Sandra C. Satchwell, Horace Drew, Andrew A. Travers (1986)

The rotational positioning of DNA about the histone octamer appears to be determined by certain sequence-dependent modulations of DNA structure. To establish the detailed nature of these interactions, we have analysed the sequences of 177 different DNA molecules from chicken erythrocyte core particles. All variations in the sequence content of these molecules, which may be attributed to sequence-dependent preferences for DNA bending, correlate well with the detailed path of the DNA as it wraps around the histone octamer in the crystal structure of the nucleosome core.

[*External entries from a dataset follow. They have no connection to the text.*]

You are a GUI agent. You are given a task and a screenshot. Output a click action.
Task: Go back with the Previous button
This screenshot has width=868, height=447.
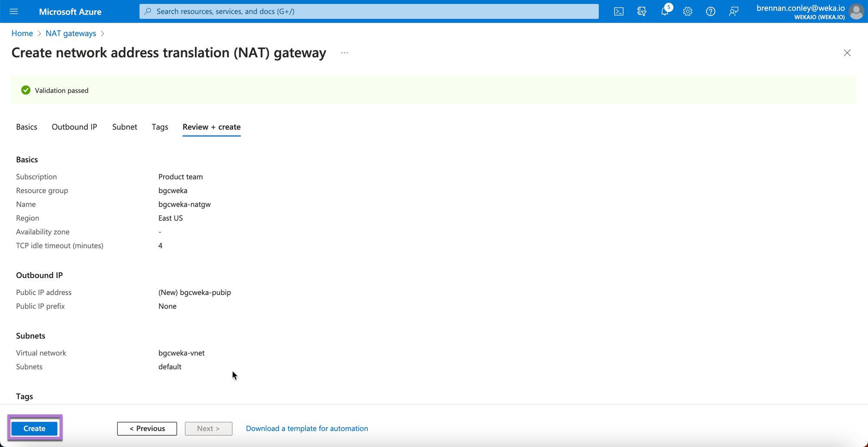point(147,428)
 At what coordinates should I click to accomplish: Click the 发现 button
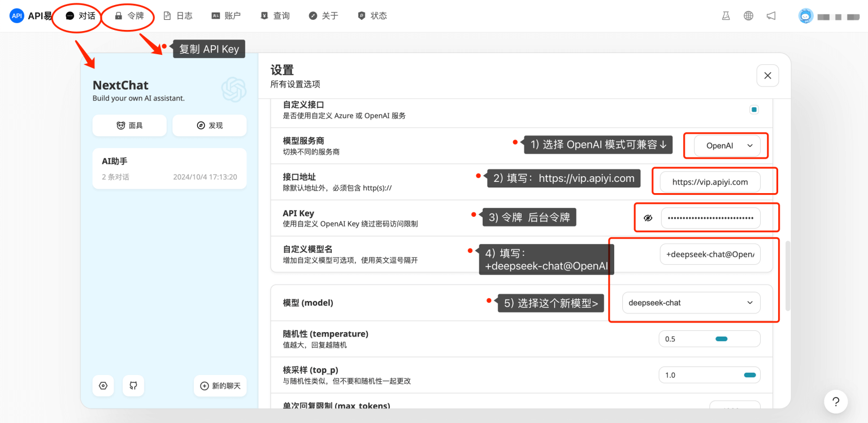click(x=209, y=125)
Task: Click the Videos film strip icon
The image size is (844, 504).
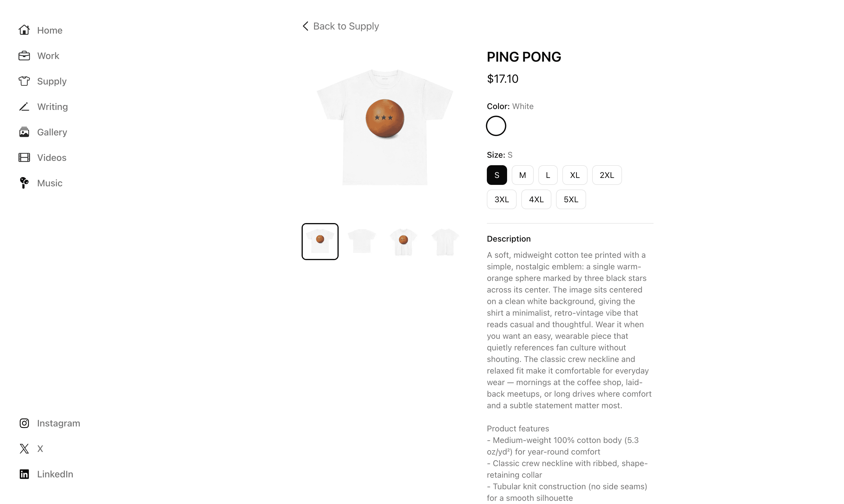Action: [x=24, y=157]
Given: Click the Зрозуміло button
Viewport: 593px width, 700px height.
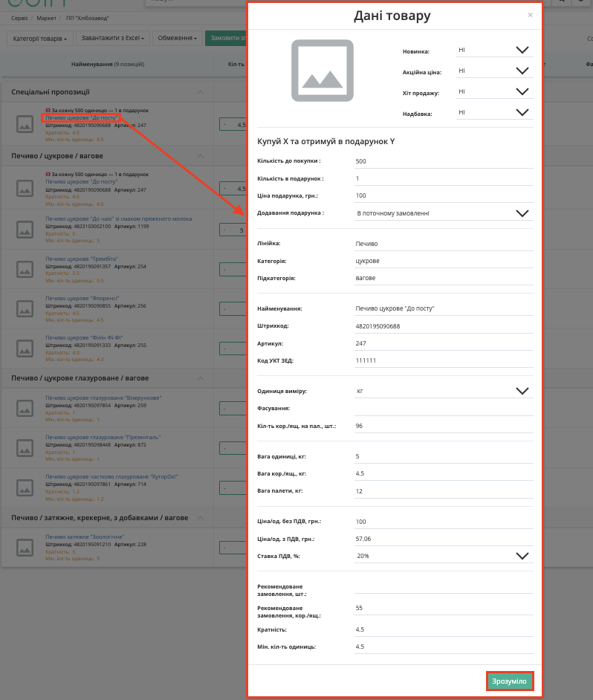Looking at the screenshot, I should pyautogui.click(x=510, y=681).
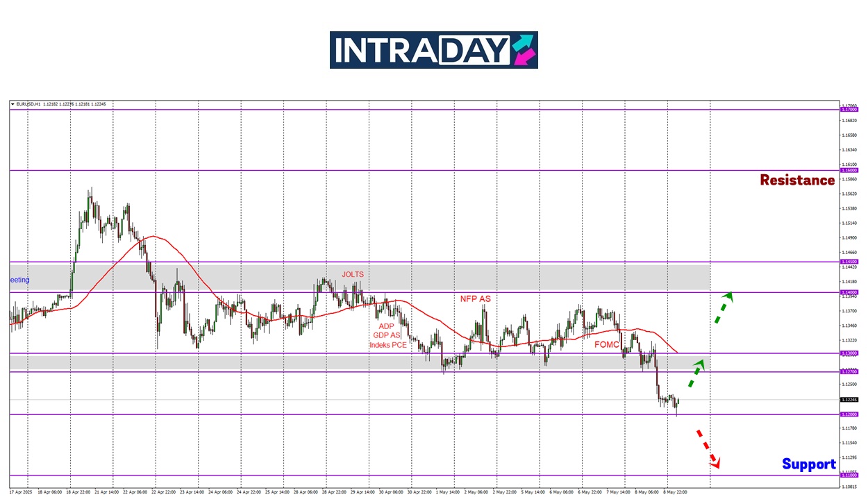Click the 1.17000 price level tag
Image resolution: width=868 pixels, height=497 pixels.
pos(849,110)
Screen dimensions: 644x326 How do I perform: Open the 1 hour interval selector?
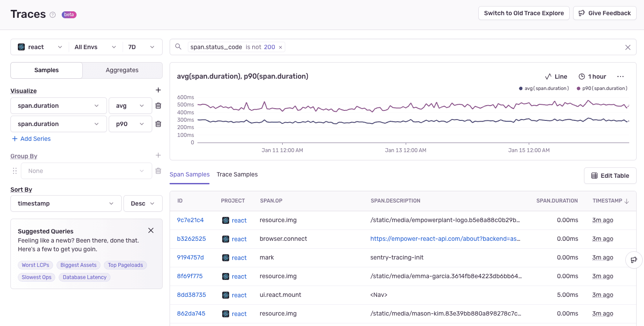(592, 76)
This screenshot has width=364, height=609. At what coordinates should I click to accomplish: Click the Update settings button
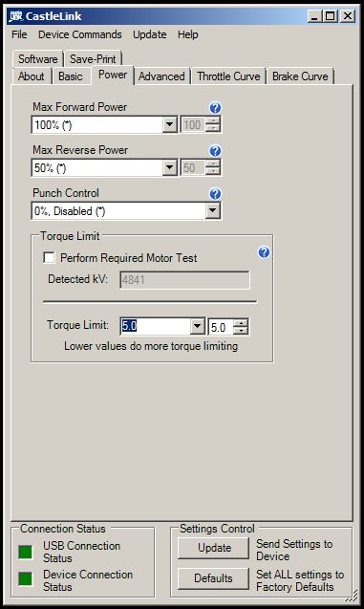click(x=213, y=548)
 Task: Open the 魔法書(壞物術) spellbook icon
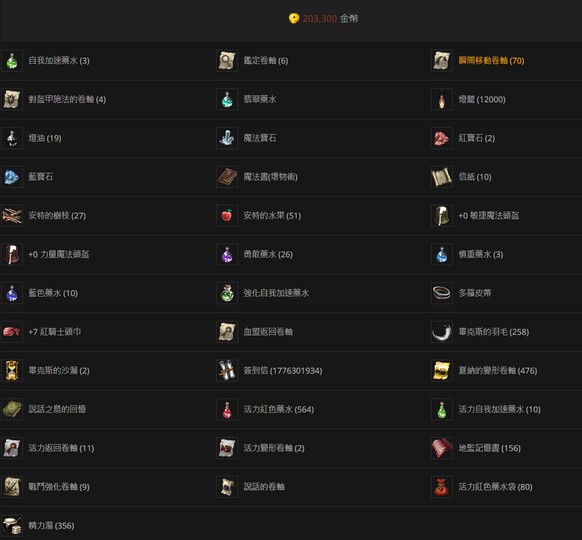coord(227,177)
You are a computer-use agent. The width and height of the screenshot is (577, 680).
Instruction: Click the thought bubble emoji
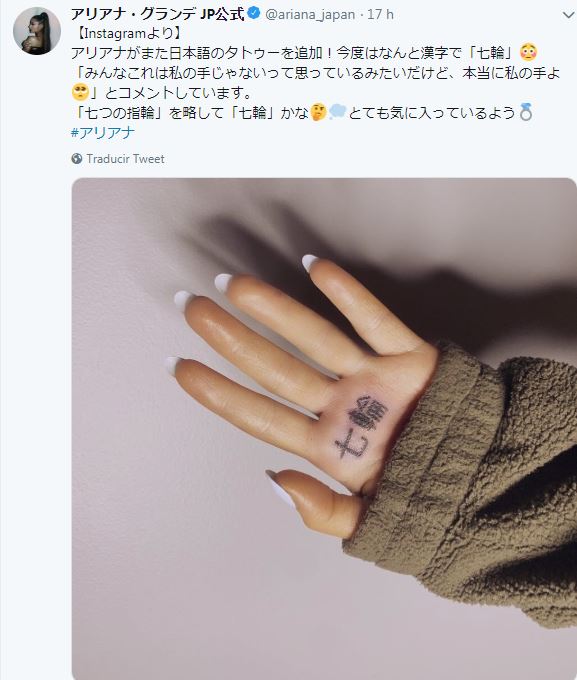click(338, 112)
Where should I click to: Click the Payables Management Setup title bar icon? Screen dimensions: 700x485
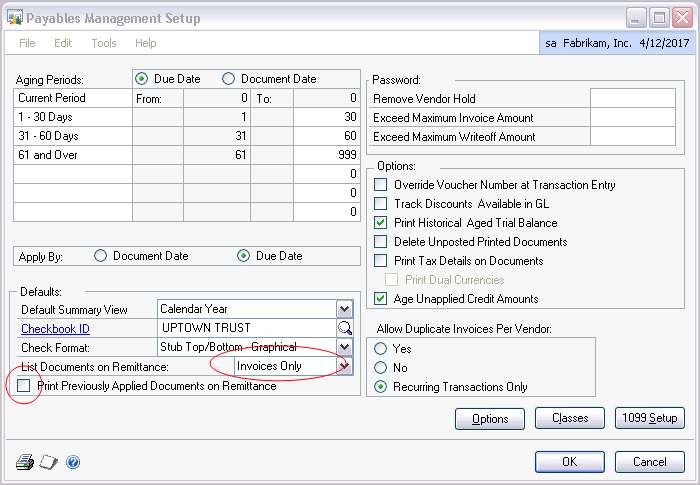tap(16, 18)
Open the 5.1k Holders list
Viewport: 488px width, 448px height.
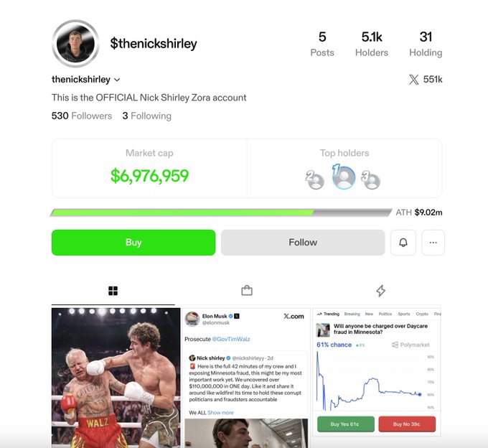click(x=372, y=44)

The sequence-dependent preferences that correlate most closely with the rotational orientation of the DNA, relative to the surface of the protein, are of two kinds: ApApA/TpTpT and ApApT/ApTpT, the minor grooves of which face predominantly in towards the protein; and also GpGpC/GpCpC and ApGpC/GpCpT, whose minor grooves face outward. Fourier analysis has been used to obtain fractional variations in occurrence for all ten dinucleotide and all 32 trinucleotide arrangements. These sequence preferences should apply generally to many other cases of protein-DNA recognition, where the DNA wraps around a protein. In addition, it is observed that long runs of homopolymer (dA) X (dT) prefer to occupy the ends of core DNA, five to six turns away from the dyad. These same sequences are apparently excluded from the near-centre of core DNA, two to three turns from the dyad. Hence, the translational positioning of any single histone octamer along a DNA molecule of defined sequence may be strongly influenced by the placement of (dA) X (dT) sequences. It may also be influenced by any aversion of the protein for sequences in the "linker" region, the sequence content of which remains to be determined.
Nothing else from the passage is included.